§ **SELECTED PASSAGE**:
━━━━━━━━

MOLECULAR MECHANISMS GOVERNING PROJECTION-NEURON-SPECIFIC MYELINATION IN THE CORTEX

Cerebral cortex development is essential for sensory and cognitive functions, with myelination playing a central role. Myelination varies greatly across and within different brain regions. In the cerebral cortex, deep-layer projection neurons (PNs) are uniformly and extensively myelinated, while upper-layer PNs exhibit diverse and sparse myelination patterns. Although defects in axonal myelination have been implicated in neurological disorders, the mechanisms that regulate myelin development, maintenance, and remyelination remain poorly understood.

Oligodendrocytes are a heterogenous population of cells with remarkable target specificity in vivo, yet the mechanisms underlying oligodendrocyte target selection are still largely unknown. In this study, we sought to uncover mechanisms regulating differential myelination across diverse PN subtypes in the cerebral cortex. We generated a transcriptomic atlas of oligodendrocytes across cortical layers and tracked their maturation over postnatal development. While all cortical layers have a similar compendium of oligodendrocytes states, mature oligodendrocytes were preferentially located in deep layers. To explore whether PN subtypes can guide oligodendrocyte maturation and myelination, we utilized CellPhoneDB to predict ligand-receptor interactions between PNs subtypes and oligodendrocytes states across cortical layers and developmental stages. In vivo validation of candidate modulators of layer-specific myelination identified Fgf18 and Ncam1 as novel myelin-promoting molecules in the cerebral cortex. Our results indicate that neuron-class-associated molecular signals can guide differential myelination across cortical layers.

Our ongoing work aims to identifying molecular signals that guide neuron-specific myelination patterns. Deciphering the mechanisms underlying selective myelination is fundamental to understand not only the principles driving myelin development but also its regeneration in disease.

━━━━━━━━

§ **DATA EXTRACTS**:
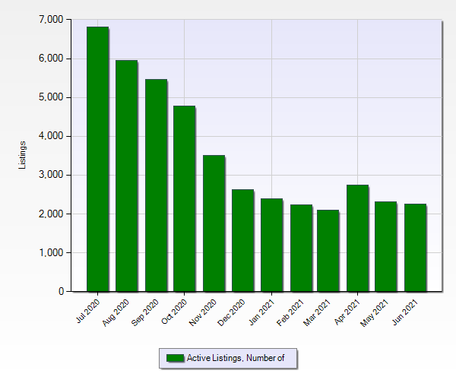Select the Feb 2021 bar

300,249
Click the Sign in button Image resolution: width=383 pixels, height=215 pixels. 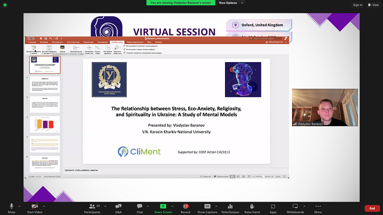pos(357,5)
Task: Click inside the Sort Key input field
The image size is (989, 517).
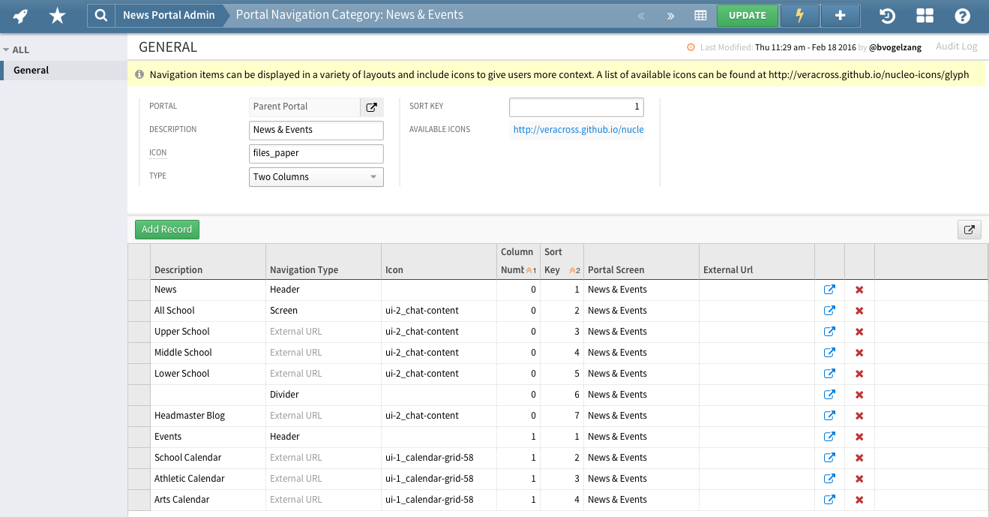Action: [576, 107]
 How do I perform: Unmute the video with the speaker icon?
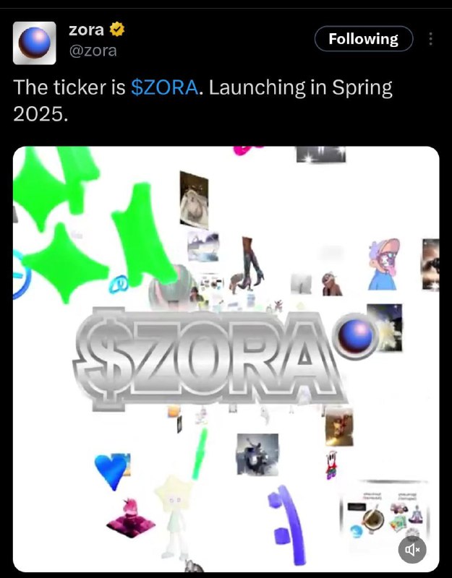click(x=412, y=550)
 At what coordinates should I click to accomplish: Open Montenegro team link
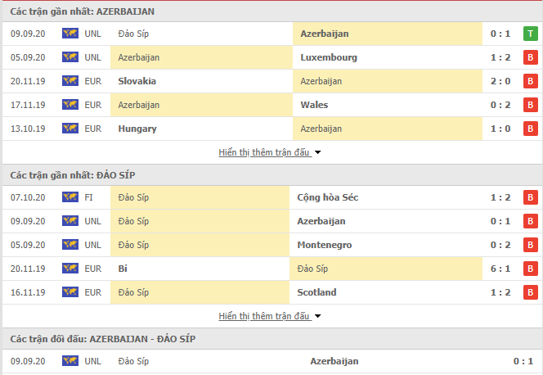(x=325, y=245)
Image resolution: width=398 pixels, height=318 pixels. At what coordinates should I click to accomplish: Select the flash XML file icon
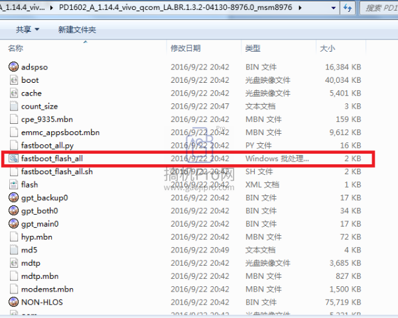pyautogui.click(x=13, y=184)
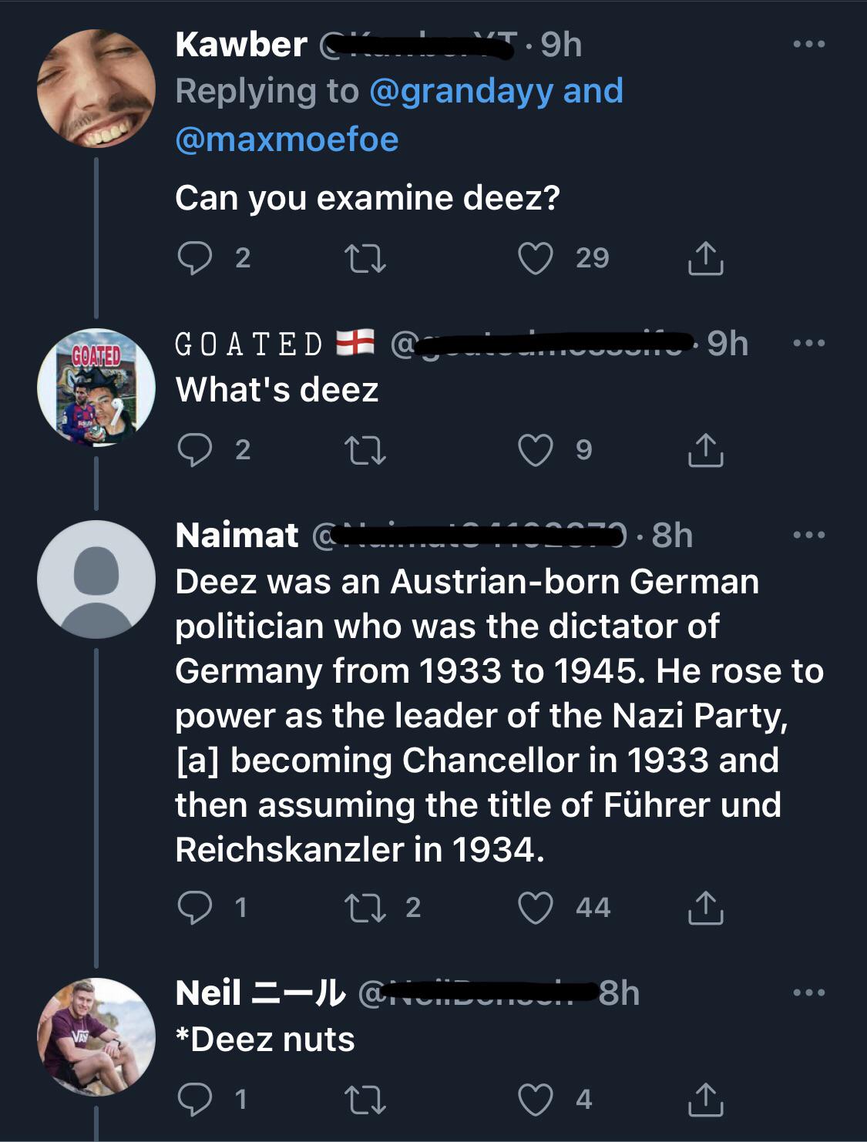The height and width of the screenshot is (1142, 867).
Task: Reply to GOATED's "What's deez" tweet
Action: 194,450
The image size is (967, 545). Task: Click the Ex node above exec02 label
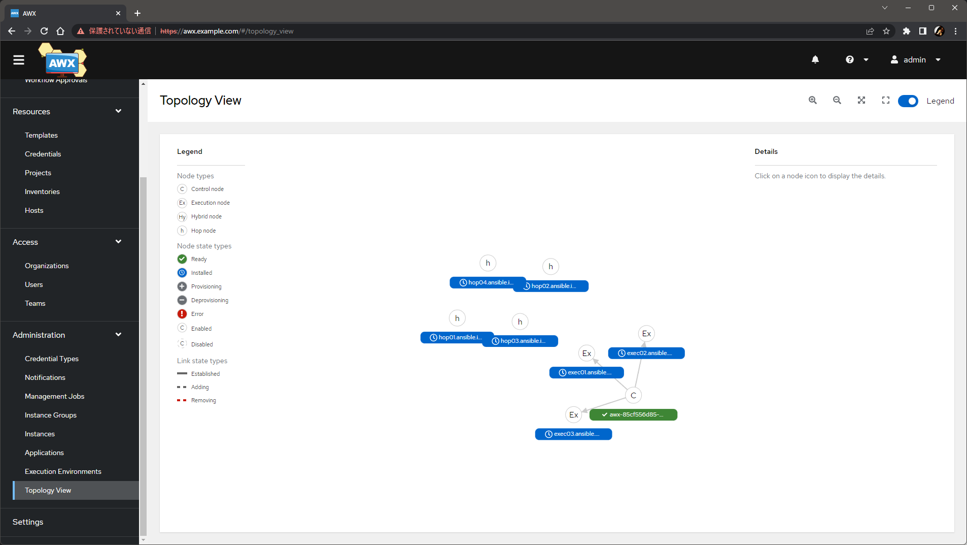(646, 334)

━━━━━━━━

Please repeat the passage on cortical myelination word for word, starting with "Cerebral cortex development" and going on through "remain poorly understood.". The material above is separate from the passage on cortical myelination.

Cerebral cortex development is essential for sensory and cognitive functions, with myelination playing a central role. Myelination varies greatly across and within different brain regions. In the cerebral cortex, deep-layer projection neurons (PNs) are uniformly and extensively myelinated, while upper-layer PNs exhibit diverse and sparse myelination patterns. Although defects in axonal myelination have been implicated in neurological disorders, the mechanisms that regulate myelin development, maintenance, and remyelination remain poorly understood.